* REQUIREMENT: Each line in the entries below that holds the string "number" is to be listed.

* SOURCE MATERIAL:
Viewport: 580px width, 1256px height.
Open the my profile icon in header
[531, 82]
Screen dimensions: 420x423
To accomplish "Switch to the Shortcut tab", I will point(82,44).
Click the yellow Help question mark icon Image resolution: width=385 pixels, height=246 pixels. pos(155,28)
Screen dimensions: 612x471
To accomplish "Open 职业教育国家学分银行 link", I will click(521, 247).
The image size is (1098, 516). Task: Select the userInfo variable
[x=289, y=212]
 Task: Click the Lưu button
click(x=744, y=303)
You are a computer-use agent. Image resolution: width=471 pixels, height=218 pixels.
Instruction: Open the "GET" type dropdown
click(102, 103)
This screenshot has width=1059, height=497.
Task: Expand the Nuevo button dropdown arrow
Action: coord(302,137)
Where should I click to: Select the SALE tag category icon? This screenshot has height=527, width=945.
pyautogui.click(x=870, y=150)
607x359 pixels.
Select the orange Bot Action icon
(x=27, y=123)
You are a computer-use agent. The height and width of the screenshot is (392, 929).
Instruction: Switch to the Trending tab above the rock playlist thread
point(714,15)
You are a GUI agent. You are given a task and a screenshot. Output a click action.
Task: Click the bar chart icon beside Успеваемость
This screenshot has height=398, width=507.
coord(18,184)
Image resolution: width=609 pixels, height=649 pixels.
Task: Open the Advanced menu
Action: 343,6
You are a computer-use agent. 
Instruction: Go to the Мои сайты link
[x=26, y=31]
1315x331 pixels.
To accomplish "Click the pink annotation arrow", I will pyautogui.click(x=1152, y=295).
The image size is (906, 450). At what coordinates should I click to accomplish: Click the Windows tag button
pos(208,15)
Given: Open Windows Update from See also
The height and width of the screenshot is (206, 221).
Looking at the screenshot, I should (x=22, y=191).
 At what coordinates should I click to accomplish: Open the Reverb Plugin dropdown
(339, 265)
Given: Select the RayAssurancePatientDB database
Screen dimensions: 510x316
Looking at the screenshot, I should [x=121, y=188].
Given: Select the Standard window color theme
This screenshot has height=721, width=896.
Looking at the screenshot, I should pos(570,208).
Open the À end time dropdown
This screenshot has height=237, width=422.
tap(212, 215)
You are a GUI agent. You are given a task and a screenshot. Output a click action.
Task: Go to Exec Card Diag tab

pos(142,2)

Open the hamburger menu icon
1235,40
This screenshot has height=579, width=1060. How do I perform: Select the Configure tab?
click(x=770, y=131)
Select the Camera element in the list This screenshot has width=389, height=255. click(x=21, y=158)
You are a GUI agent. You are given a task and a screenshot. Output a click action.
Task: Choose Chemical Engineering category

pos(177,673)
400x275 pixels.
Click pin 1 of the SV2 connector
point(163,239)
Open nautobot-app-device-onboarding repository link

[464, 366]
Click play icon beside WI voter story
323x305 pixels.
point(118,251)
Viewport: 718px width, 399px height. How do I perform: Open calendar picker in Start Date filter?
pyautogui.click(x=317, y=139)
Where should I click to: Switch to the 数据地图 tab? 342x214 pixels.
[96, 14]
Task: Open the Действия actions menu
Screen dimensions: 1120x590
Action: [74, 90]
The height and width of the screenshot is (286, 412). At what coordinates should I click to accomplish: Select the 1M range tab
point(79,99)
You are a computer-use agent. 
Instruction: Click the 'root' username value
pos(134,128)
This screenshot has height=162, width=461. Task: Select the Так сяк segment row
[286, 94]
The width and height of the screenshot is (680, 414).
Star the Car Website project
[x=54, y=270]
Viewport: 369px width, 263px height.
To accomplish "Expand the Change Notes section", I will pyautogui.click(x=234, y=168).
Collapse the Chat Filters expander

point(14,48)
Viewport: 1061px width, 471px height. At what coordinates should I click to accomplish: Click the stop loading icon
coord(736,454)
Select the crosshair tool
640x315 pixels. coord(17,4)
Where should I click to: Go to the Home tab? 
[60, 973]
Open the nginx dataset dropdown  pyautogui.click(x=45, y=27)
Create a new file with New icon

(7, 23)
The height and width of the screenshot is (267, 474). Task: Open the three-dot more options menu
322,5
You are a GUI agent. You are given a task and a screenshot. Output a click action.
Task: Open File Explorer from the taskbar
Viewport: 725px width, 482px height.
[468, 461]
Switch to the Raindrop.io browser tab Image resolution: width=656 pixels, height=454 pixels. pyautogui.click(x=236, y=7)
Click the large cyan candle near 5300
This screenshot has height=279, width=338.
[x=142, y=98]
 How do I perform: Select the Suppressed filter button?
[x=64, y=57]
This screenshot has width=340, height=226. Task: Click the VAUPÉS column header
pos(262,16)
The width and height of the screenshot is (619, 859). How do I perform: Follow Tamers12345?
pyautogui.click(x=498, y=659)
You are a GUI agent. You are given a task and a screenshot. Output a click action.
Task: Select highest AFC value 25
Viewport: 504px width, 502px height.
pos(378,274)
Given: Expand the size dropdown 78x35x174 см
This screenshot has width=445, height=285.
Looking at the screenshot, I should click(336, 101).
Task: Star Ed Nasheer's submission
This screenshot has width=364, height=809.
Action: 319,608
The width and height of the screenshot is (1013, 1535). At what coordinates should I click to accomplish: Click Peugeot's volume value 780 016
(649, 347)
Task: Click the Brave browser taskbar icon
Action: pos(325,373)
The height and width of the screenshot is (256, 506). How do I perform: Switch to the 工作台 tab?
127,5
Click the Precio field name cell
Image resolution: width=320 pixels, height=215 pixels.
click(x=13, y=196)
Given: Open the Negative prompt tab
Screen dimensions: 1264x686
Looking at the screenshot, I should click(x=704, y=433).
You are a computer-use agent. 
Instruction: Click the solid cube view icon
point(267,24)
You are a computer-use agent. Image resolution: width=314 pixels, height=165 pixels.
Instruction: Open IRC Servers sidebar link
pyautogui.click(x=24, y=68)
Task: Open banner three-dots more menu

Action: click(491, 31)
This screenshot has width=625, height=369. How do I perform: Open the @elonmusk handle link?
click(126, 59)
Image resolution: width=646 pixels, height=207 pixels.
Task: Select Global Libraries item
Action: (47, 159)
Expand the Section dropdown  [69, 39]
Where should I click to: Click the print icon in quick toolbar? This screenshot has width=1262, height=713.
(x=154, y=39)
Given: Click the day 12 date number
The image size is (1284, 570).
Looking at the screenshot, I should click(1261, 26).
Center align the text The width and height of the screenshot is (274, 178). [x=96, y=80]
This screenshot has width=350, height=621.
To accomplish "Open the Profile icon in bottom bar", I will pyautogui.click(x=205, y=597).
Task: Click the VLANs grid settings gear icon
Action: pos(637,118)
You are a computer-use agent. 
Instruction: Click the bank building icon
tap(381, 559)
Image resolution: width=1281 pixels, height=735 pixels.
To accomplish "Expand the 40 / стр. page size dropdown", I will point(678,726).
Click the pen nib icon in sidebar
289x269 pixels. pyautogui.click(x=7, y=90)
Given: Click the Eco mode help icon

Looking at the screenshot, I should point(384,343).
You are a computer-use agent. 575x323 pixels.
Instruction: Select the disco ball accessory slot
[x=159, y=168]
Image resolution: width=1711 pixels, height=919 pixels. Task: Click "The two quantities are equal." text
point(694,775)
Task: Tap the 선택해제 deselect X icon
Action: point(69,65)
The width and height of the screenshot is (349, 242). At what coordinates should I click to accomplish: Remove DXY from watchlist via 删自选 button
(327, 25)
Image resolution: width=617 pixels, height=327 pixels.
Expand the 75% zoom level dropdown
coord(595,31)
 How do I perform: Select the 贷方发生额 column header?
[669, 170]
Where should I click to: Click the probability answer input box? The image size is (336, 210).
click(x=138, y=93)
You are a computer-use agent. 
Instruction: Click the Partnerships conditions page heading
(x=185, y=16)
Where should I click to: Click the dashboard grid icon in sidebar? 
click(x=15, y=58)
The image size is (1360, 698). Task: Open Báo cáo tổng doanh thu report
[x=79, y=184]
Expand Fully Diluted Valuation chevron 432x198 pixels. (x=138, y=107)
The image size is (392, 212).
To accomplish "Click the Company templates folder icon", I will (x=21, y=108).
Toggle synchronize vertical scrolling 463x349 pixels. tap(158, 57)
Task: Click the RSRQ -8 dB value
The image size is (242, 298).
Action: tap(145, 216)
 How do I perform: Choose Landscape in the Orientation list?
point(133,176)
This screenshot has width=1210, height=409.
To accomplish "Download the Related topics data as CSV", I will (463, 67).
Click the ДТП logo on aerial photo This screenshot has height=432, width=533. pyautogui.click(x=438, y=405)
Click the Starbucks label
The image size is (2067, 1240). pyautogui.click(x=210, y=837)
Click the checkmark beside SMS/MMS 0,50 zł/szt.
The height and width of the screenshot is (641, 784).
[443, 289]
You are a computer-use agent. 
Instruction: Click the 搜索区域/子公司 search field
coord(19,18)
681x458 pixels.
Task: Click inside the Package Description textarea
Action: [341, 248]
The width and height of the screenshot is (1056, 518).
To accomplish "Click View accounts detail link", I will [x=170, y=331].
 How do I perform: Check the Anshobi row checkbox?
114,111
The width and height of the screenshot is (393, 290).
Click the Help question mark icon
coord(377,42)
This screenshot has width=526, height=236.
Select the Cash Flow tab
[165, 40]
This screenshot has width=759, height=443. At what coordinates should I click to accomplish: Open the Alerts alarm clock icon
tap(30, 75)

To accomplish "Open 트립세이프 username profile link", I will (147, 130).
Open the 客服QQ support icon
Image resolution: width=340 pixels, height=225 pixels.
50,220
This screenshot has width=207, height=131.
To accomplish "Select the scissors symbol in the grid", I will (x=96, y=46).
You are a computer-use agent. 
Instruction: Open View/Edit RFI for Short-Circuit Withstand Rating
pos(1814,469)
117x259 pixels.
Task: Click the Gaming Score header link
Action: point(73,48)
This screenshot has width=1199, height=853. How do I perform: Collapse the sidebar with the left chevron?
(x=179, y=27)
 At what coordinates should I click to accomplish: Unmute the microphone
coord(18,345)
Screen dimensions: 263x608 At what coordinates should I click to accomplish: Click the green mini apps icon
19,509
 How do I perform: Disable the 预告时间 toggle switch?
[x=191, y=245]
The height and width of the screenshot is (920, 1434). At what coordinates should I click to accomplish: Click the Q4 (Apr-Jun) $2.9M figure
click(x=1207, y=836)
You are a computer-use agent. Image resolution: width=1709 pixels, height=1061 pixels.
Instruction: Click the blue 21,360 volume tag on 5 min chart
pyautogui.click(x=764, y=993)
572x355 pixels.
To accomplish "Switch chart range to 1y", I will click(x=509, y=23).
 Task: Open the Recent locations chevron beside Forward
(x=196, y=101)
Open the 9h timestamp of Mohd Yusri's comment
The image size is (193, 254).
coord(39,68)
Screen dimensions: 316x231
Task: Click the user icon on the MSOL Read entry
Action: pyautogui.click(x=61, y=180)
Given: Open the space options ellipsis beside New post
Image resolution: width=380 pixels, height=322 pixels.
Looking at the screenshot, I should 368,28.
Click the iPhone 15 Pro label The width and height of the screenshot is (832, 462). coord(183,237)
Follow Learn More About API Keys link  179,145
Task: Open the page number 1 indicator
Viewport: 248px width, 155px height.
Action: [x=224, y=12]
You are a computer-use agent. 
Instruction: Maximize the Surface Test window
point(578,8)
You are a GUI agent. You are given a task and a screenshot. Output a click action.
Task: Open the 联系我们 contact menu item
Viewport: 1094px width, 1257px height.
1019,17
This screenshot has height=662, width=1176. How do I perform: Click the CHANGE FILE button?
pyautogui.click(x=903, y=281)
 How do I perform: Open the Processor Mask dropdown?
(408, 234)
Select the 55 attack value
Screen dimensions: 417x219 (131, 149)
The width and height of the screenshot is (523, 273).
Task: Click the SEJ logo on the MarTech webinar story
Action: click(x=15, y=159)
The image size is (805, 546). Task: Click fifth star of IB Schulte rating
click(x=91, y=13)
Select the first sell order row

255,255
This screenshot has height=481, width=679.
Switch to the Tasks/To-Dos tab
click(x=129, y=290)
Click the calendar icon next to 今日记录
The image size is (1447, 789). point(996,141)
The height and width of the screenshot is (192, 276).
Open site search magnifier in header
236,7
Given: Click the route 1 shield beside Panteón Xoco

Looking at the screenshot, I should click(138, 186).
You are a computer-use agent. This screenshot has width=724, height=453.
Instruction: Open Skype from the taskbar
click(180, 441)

* ANSWER FOR THIS EXERCISE:
Given: Click the day 12 date number
Task: Open the page number 1 indicator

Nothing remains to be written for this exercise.